Hotelmanager Koichi Sasaki teilt die verbreitete Abscheu vor Tattoos. Und im Moment hat er es da nun wirklich nicht leicht. Im Vorfeld der Rugby-WM 2019, die am 20. September in Japan startete, verkündete der Weltverband, Spieler mögen ihre Tätowierungen im Stadion überkleben. Wer einmal ein Rugbyspiel und die hohe Zahl tätowierter Rugbyspieler gesehen hat, kann erahnen, wie viel Überzeugungsarbeit der japanische Veranstalter geleistet haben muss, damit so ein Bedeckungsgebot zur offiziellen WM-Linie wurde. Jedenfalls: Koichi Sasaki bereitete sich für die Weltmeisterschaft auf einen üppigen Zuwachs ausländischer Besucher vor. „Hier in der Nähe finden einige WM-Spiele statt. Mehrere Familien der Rugbyprofis haben Zimmer bei uns gebucht“, prahlt er, während er durch sein Luxushotel führt. Korrekt gekleidet im Anzug versteht sich.
Das Suginoi-Hotel ist mit seinem riesigen Onsen-Bad eine weitere Touristenattraktion von Beppu. 20 Autominuten von Yuuki Fukudas Hoyoland Onsen entfernt, baden die Gäste hier nicht im Schlamm, sondern in kristallklarem Wasser und bei allen möglichen Temperaturen. Von einem Hügel aus bietet sich ein faszinierender Blick über die Bucht dieser dampfenden Stadt. Spricht man Herrn Sasaki auf tätowierte Gäste – auch aus dem Ausland – an, antwortet er so unmissverständlich wie Yuuki Fukuda: „Wollen wir hier eigentlich nicht.“Man müsse auch an das Wohlbefinden der anderen Gäste denken.
Und das sagt er nicht nur so dahin, er handelt. Für dieses und das nächste Jahr hat er Tapeband ins Sortiment seiner Hotelshops aufnehmen lassen. So können sich ausländische Gäste, wie die Rugbyspieler, die tätowierten Körperstellen abkleben. „Das ist keine Dauerlösung“, sagt Sasaki. „Die allgemeine Regel, nackt ins Onsen zu gehen, ist ja auch eine hygienische.

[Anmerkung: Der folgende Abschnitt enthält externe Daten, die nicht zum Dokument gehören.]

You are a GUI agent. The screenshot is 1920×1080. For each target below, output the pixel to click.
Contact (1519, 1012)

Wenn jeder mit lauter Pflaster kommt, konterkariert das irgendwann die ganze Idee.“Aber immerhin.
Man muss zeitlich etwas weiter zurückgehen, um Koichi Sasaki und Yuuki Fukuda verstehen zu können. Ins 17. Jahrhundert. Damals schottete sich Japan von der Welt ab, Glücksspieler und Verurteilte wurden durch Tätowierungen als Abtrünnige gebrandmarkt. Noch als inmitten des Chaos der Jahre nach dem Zweiten Weltkrieg das Organisierte Verbrechen florierte, waren tätowierte Körper sichtbares Symbol von Bedrohung. Wer in der
Das Image, das Tätowierte haben, ist denkbar schlecht
Ein Neuseeländer hinterließ Eindruck in Beppu
Schuld eines der Yakuza steht, das weiß man bis heute, schwebt nicht selten in Lebensgefahr.

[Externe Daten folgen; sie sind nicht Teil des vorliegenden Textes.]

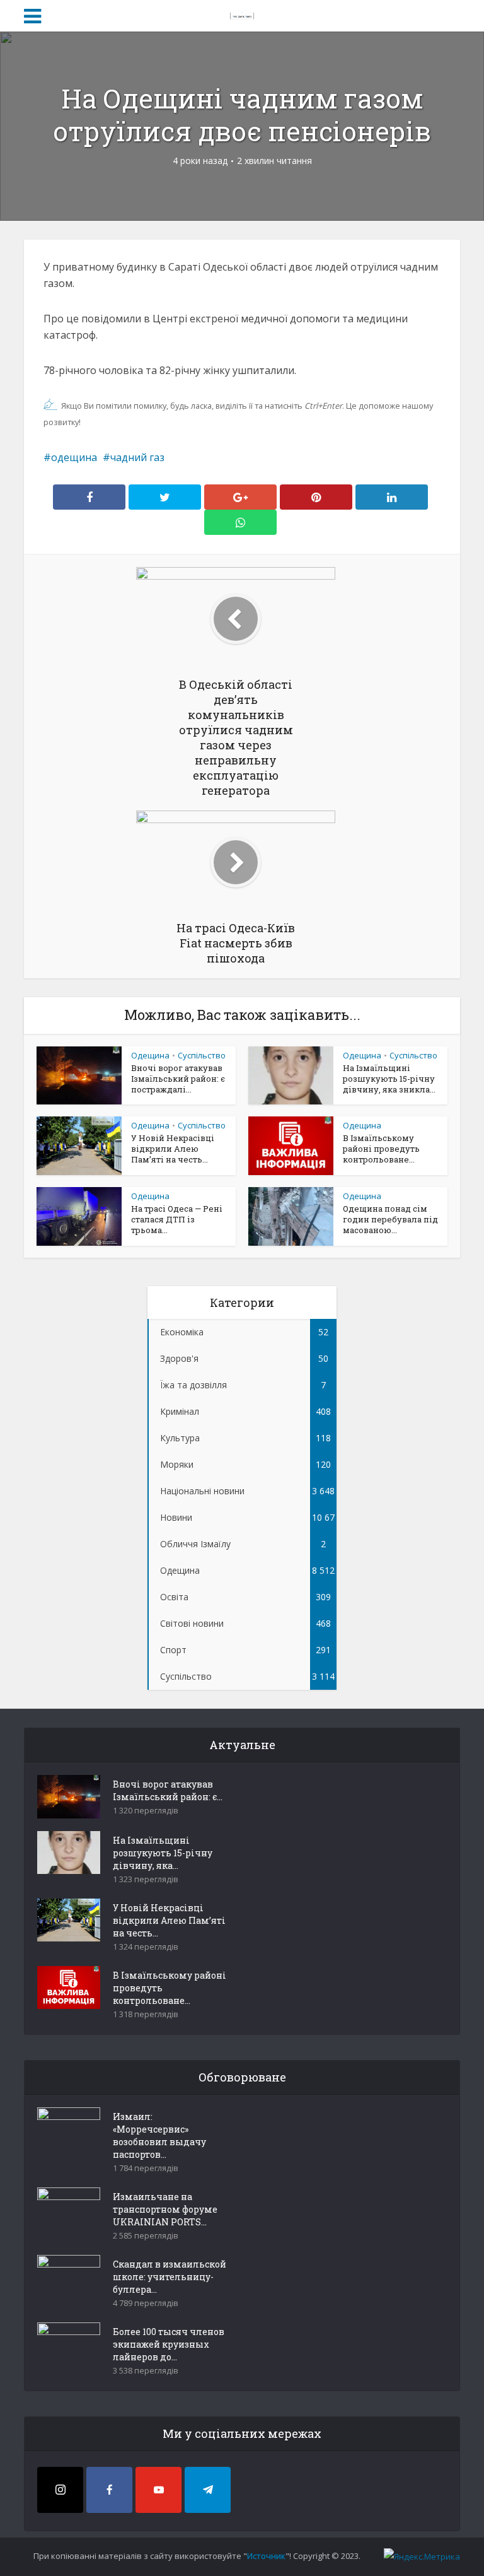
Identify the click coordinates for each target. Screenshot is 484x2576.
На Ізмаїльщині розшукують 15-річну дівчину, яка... (162, 1852)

Dabei gelten diverse YakuzaGruppierungen mittlerweile durch härtere Polizeieinsätze als geschwächt. Zwar sollen sie mehrere Milliarden Euro im Jahr erwirtschaften, statt 184000 Mitgliedern wie in den 1960er Jahren zählen sie aber nur noch rund 50000. Wenn nur ein Prozent aller Japan-Besucher ein Tattoo hätte, wären dies immer noch mindestens sechsmal so viele Menschen wie Yakuza.
Kenichiro Nakamura nickt hastig, darauf angesprochen. Im Rathaus von Beppu arbeitet er für die Abteilung „Onsen-Strategie“. Seine Aufgabe ist es, Beppus Wirtschaft auf Wachstumskurs zu halten. Und für Wachstum steht kein anderer Wirtschaftszweig so sehr wie das Geschäft mit den Heißquellen. Nakamura, ein kräftiger Mann Mitte 40, lässt sich von einem jüngeren Kollegen einen Ordner mit Besucherund Umfragezahlen bringen. Sowie ein Buch. Zuerst schlägt er den Ordner auf und blickt drein, als würde ihm etwas leidtun. „Uns ist klar, dass es hier große Missverständnisse gibt. Die meisten Onsenbetreiber wollen keine Probleme und verzichten deshalb lieber auf die zusätzlichen Einnahmen“, sagt er.
Dann zeigt er auf das Buch. Vor zwei Jahren war ein Maori-stämmiger Mann aus Neuseeland nach Beppu gekommen, um die Onsen-Welthauptstadt eines Besseren zu belehren. Nach einem Vortrag im Rathaus ließ er das Buch, in dem viele Fotos sind, da. „Der Herr hatte uns beeindruckt. Wir wussten gar nicht, dass im Ausland Tätowierungen sogar hohen sozialen Status bedeuten können“, erzählt Kenichiro Nakamura. Er, der die in Japan verbreitete Haltung zu Tattoos bis dahin nie hinterfragte, bemüht sich, vorsichtig die Onsenbranche aufzuklären.
Etwa mit dieser Broschüre, die er nun aus dem Ordner holt. „Hier haben wir die beliebtesten Onsenbäder von Beppu aufgelistet und vermerkt, welche von ihnen tätowierte Besucher akzeptieren.“Der Beamte lächelt, für ihn ist das Heftchen, das jeder Tourist am Bahnhof in die Hand gedrückt bekommt, ein solider Kompromiss. Respekt für Tradition, Planbarkeit für Gäste. So sieht Kenichiro Nakamura das.
Die Informationen, die die Broschüre bereithält, sind ernüchternd: Die meisten der populärsten Bäder dulden Tätowierungen nicht.